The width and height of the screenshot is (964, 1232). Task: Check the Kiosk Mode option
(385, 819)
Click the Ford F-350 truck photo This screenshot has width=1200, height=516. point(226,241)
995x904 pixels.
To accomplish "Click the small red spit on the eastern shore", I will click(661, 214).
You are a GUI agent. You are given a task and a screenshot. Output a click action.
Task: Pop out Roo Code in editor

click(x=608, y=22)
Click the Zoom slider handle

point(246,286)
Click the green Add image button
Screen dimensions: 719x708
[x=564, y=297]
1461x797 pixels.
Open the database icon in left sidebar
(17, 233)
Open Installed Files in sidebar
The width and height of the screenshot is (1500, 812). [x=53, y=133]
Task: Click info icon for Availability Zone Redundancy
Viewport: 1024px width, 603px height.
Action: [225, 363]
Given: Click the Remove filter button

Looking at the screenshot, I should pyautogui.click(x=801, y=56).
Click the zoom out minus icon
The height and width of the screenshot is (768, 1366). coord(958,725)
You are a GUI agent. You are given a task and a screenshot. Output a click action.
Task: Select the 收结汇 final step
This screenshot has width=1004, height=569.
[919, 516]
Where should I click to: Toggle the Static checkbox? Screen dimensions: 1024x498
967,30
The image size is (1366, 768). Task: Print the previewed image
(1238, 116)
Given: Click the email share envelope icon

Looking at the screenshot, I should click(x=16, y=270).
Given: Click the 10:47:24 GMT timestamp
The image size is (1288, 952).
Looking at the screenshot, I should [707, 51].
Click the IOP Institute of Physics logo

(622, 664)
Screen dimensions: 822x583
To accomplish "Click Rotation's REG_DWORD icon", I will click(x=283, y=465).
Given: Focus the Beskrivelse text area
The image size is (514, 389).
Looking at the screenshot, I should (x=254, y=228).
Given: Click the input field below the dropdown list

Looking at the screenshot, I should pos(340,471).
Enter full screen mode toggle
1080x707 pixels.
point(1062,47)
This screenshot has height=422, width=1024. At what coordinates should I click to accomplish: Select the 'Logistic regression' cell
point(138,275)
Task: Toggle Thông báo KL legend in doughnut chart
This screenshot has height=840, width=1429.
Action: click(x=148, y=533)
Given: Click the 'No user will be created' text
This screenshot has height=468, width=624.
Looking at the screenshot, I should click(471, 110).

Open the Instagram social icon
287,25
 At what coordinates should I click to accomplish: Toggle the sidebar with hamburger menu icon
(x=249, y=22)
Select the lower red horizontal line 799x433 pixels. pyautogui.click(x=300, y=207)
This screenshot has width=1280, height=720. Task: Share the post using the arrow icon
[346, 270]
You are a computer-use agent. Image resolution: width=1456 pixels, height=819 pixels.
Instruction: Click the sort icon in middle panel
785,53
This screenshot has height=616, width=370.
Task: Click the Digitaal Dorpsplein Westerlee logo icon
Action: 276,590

§ §

_WHAT YOU NEED TO DO_:
Tally the lines of the records that contain the word "will" and state the total alone.

_ANSWER SECTION_:
3